Lawsuit claims Blockchains CEO, wife sexually harassed former nanny
May 10, 2021 - 12:11 pm
RENO — A former schoolteacher has sued the CEO of a major cryptocurrency company that wants to build a smart city in the Nevada desert, accusing him and his wife of sexually harassing her and creating a hostile workplace at their Lake Tahoe home where she worked as a nanny, a tutor and an assistant.
Lawyers for Blockchains CEO Jeff Berns and his wife in turn are asking a judge to sanction the 45-year-old woman and her attorney, former Washoe County District Attorney Cal Dunlap.
They say her claims were concocted as part of an orchestrated plot to blackmail Berns while he was pushing a proposal in the Legislature backed by the governor to establish “Innovation Zones” key to Blockchains’ plans to someday build a futuristic city east of Reno.
Rebecca Eller’s lawsuit says Jeff and Mary Berns engaged in a civil conspiracy to defraud her in 2018 by concealing that her job duties would “include serving as sexual eye candy” and “to eventually participate with them in three-person sex.”
“The environment … was sexually pervasive, degrading, and insulting,” the latest version of the lawsuit says.
The Reno Gazette Journal first reported on the lawsuit seeking in excess of $150,000 in damages.
Defense motions filed last month say Eller concealed that “her true intent” in accepting employment with the Bernses was to gather personal information “to use against them in order to extort money from the (Bernses) or coerce a large settlement.”
Gov. Steve Sisolak has touted Innovation Zones as key to Nevada’s economic future and offered support of a draft proposal circulating in the Legislature. But the idea of giving companies powers similar to those of local government has generated pushback and led the governor to reduce the proposal to a study.
A resolution to form a committee to further study the proposal and potential ramifications was introduced Thursday in the state Senate.
The Bernses’ lawyers filed their most recent motion for an award of attorney’s fees as sanctions on April 22, just days before Sisolak put the brakes on the Innovation Zone proposal.
That motion was sealed by Washoe District Judge David Hardy, who earlier sealed the initial lawsuit filed in September and redacted parts of the amended suit filed in March.
Berns, 59, told the BBC in March he intended to sell the desert land where he hopes to build the smart city if lawmakers decided against Innovation Zones. He declined comment on the governor’s recent move and whether he thought the lawsuit affected the decision.
But he said earlier the “ludicrous” allegations in the lawsuit by a “former disgruntled employee” are an attempt to “extort me and malign my family.” The Bernses are seeking at least $50,000 in counterdamages.
“Considering this absurd lawsuit was filed nearly eight months ago, the timing of this being pushed to the media during the Nevada legislative session is not a coincidence,” he said in a statement emailed to The Associated Press last month.
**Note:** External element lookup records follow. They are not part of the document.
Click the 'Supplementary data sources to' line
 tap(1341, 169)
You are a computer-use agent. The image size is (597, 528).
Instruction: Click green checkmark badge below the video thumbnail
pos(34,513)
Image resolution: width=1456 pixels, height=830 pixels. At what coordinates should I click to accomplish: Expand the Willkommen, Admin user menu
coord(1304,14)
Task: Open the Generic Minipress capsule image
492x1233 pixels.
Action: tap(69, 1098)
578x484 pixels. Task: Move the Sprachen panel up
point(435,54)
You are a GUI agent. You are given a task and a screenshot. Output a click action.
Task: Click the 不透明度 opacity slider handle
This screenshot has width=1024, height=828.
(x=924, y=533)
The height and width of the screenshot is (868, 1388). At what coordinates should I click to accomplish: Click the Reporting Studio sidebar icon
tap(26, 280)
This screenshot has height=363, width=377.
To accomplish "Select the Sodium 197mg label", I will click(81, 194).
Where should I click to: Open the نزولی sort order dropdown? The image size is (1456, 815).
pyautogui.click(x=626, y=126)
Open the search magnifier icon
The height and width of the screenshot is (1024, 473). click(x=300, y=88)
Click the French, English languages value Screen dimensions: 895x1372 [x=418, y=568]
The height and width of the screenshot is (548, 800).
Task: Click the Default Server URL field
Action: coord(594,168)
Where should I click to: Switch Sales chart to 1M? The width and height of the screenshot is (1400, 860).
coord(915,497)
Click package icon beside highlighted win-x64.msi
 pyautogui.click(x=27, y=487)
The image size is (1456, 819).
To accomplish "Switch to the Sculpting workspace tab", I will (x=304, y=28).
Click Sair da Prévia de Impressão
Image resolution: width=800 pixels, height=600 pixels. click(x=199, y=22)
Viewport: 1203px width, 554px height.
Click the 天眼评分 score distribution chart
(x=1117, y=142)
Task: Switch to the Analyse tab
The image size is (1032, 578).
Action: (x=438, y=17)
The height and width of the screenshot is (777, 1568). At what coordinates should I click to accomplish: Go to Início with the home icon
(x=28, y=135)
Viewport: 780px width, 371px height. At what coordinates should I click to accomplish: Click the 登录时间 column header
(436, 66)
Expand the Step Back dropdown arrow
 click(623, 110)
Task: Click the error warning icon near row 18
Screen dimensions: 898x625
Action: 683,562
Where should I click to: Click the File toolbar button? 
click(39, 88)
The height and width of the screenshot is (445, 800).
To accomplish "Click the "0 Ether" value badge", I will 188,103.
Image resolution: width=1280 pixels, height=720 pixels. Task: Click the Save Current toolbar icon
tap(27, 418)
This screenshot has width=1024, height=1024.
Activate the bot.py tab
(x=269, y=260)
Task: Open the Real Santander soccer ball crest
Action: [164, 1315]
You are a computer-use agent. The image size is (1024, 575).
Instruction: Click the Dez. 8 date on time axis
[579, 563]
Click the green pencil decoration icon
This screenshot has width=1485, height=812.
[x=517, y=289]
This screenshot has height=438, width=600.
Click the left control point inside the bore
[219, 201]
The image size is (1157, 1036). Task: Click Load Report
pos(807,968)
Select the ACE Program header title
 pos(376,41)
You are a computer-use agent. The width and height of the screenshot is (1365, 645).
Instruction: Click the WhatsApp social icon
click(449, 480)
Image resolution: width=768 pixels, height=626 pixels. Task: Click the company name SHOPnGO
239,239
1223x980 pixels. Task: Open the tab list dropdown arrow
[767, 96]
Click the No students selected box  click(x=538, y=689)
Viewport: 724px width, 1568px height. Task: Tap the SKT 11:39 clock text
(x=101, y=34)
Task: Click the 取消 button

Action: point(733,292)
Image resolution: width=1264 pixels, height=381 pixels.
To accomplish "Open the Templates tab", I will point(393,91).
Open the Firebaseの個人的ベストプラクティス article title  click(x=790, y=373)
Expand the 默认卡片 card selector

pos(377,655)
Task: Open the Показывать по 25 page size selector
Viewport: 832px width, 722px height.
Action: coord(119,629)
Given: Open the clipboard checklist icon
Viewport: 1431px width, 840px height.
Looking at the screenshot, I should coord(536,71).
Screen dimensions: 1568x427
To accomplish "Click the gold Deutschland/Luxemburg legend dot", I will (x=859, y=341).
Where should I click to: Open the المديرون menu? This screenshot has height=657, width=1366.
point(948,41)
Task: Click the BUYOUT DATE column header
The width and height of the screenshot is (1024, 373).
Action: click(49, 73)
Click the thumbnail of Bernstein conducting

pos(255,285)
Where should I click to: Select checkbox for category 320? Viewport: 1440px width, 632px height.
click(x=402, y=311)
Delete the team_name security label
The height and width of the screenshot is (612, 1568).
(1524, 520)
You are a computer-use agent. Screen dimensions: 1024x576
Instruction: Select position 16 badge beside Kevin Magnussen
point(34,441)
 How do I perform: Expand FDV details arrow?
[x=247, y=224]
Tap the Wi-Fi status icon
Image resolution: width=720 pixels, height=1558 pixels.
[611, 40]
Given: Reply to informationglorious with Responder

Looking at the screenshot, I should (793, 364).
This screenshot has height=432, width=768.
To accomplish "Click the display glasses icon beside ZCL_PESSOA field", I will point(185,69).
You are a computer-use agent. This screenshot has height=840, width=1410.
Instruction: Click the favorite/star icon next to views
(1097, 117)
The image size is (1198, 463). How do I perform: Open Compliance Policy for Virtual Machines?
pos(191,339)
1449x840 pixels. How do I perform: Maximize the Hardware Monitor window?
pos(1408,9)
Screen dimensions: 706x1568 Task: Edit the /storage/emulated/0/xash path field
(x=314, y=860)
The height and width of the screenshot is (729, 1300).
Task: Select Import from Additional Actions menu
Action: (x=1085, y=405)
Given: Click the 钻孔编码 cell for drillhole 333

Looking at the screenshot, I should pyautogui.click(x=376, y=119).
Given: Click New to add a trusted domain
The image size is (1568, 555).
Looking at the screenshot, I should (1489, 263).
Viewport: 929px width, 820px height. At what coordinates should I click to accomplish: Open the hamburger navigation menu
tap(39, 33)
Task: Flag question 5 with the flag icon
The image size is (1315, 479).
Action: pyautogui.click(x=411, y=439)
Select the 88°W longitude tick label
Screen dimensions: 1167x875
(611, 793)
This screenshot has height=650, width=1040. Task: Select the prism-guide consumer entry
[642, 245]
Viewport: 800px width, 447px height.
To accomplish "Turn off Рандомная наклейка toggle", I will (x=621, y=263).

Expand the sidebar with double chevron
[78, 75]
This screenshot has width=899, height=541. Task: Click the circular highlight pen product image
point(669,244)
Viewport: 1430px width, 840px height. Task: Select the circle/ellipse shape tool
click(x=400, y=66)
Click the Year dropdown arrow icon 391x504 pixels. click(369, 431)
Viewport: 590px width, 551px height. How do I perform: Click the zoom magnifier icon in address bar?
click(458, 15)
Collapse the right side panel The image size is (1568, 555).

His lawyer, Kent Robison, wrote in April court filings that Eller learned while working at their home that Berns “would be launching a huge project” in 2021.
Eller “waited to file this lawsuit to help exploit the (Bernses) into an inappropriate settlement thinking that the (Bernses) would not want to risk adverse publicity given the Innovation Zone concept,” Robison wrote.
Sisolak wouldn’t say whether the sexual harassment allegations affected his handling of the proposal, which he earlier said had potential to make Nevada a hub for cryptocurrency and other yet-to-be-developed implementations of blockchain technology.
“This bill was not about Jeff Berns,” Sisolak told the Gazette Journal. “This bill was about Innovation Zones.”
Washoe District Judge Hardy said, in refusing to dismiss most of the lawsuit last month, that he reached the “highly unusual conclusion” to seal documents and purge “all content that is immaterial, scandalous and impertinent.”
“The parties have created a litigation tone and status quo that must be stopped,” he wrote.
The lawsuit says Eller was working in July 2018 in Incline Village when Mary Berns asked if she was interested in a job.
The Bernses offered her $75,000 with medical benefits to be a nanny, tutor and personal assistant living in their guest house for free. After signing a confidentiality and non-disclosure agreement making Blockchains her employer, she moved in Aug. 1, 2018, the suit said.
The next few months, Eller said Mary Berns made “invasive inquiries” into her sex life, insisted on discussing the Bernses’ sex lives and suggested that she and Eller share a hotel room, the suit said.
Eventually she quit.
The Bernses say as early as May 2018, Eller began telling Mary Berns that Eller’s husband was abusing and cheating on her. She regularly sought comfort from Mary Berns and confided in her, the defense says.